*** Available data
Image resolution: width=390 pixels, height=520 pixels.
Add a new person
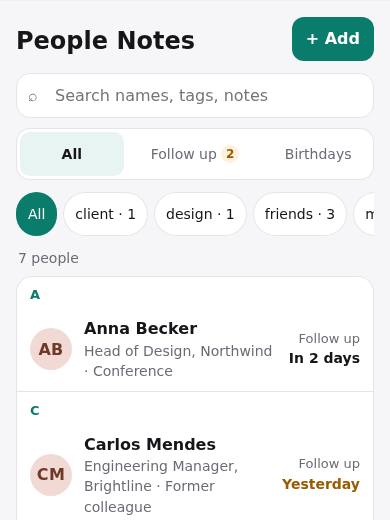coord(333,39)
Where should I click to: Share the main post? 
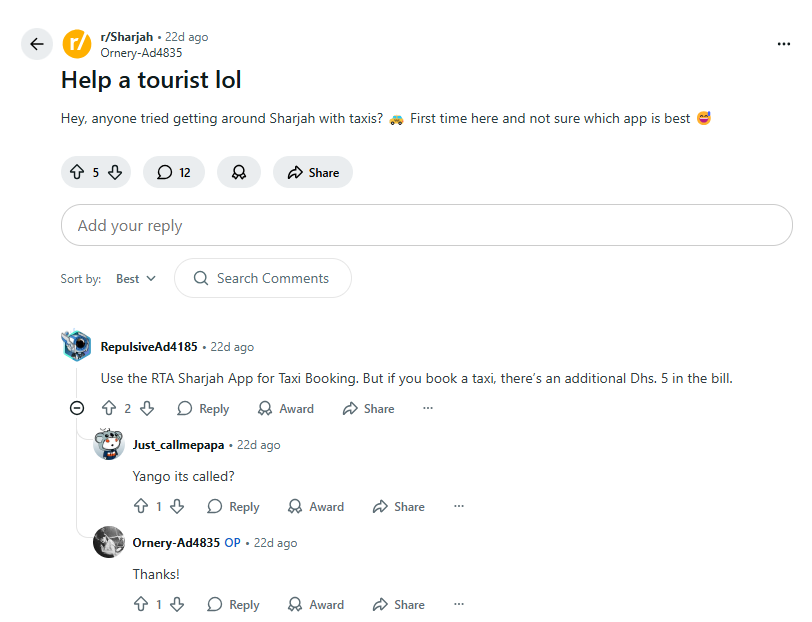[x=312, y=172]
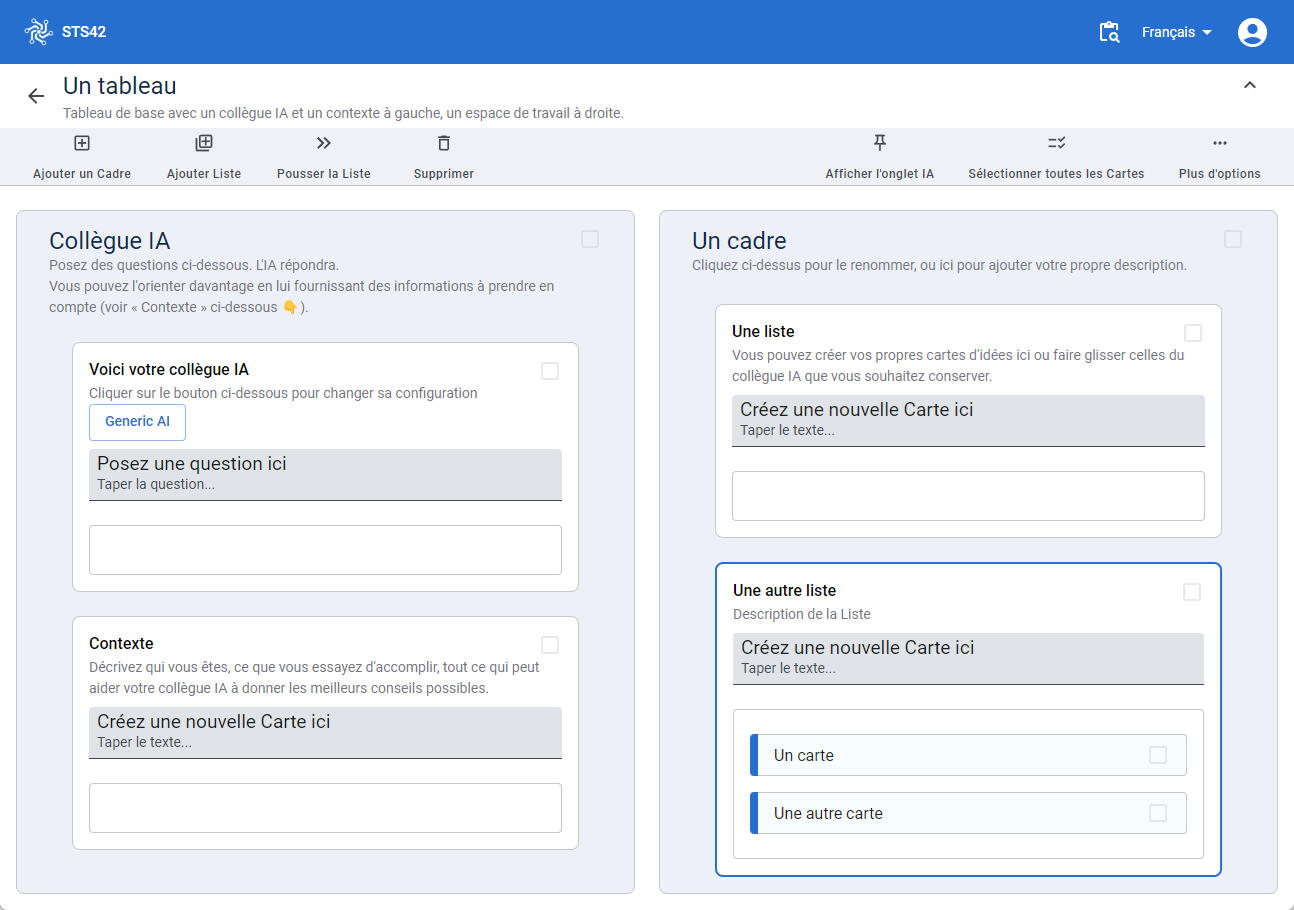
Task: Tick the checkbox for Un carte
Action: 1158,755
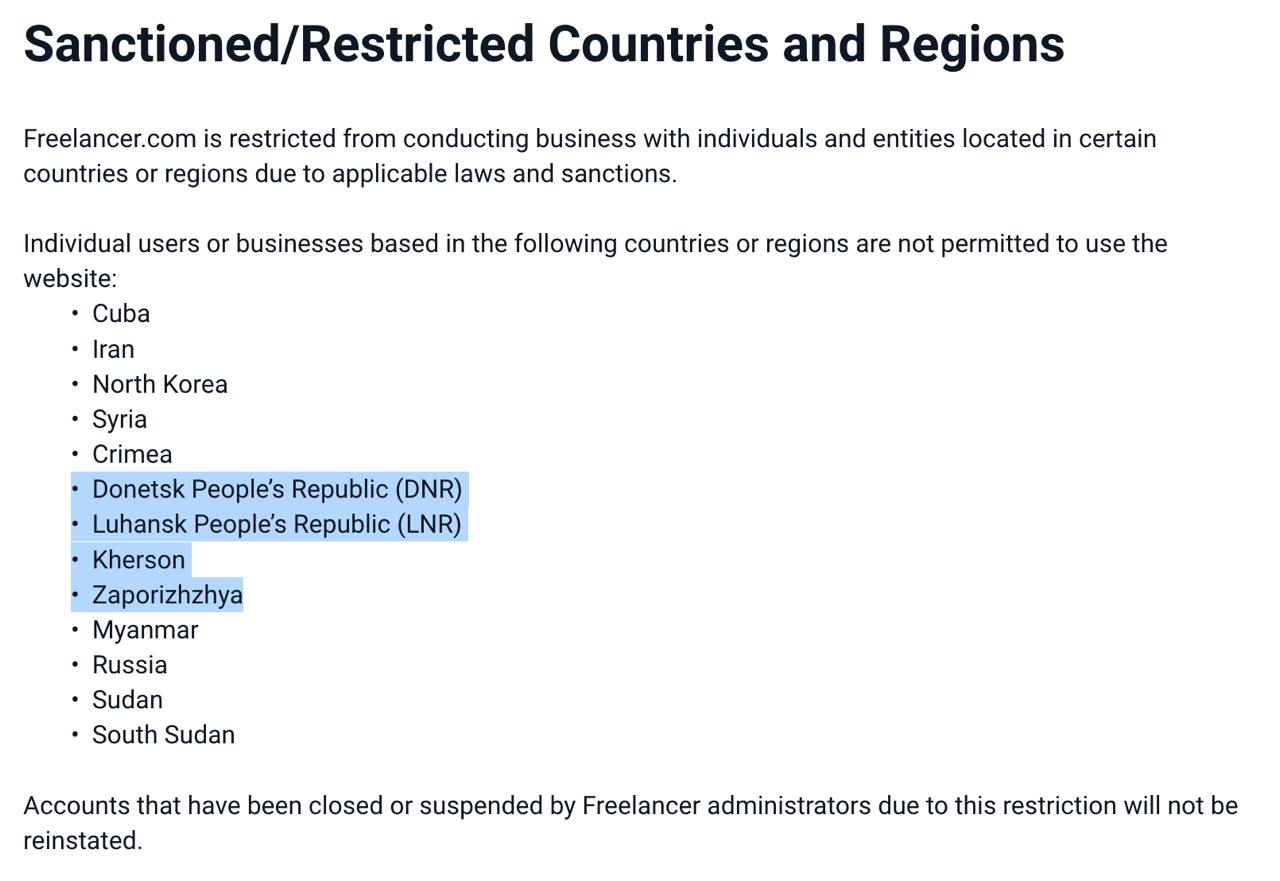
******
Try it >> Repeat the records word for word. Leave out whatever pictures they hold.

Solution >>
Image resolution: width=390 pixels, height=520 pixels.
Add a new person
coord(333,39)
Where should I click to: Share the main post? 
[x=312, y=172]
Task: Tick the checkbox for Un carte
Action: 1158,755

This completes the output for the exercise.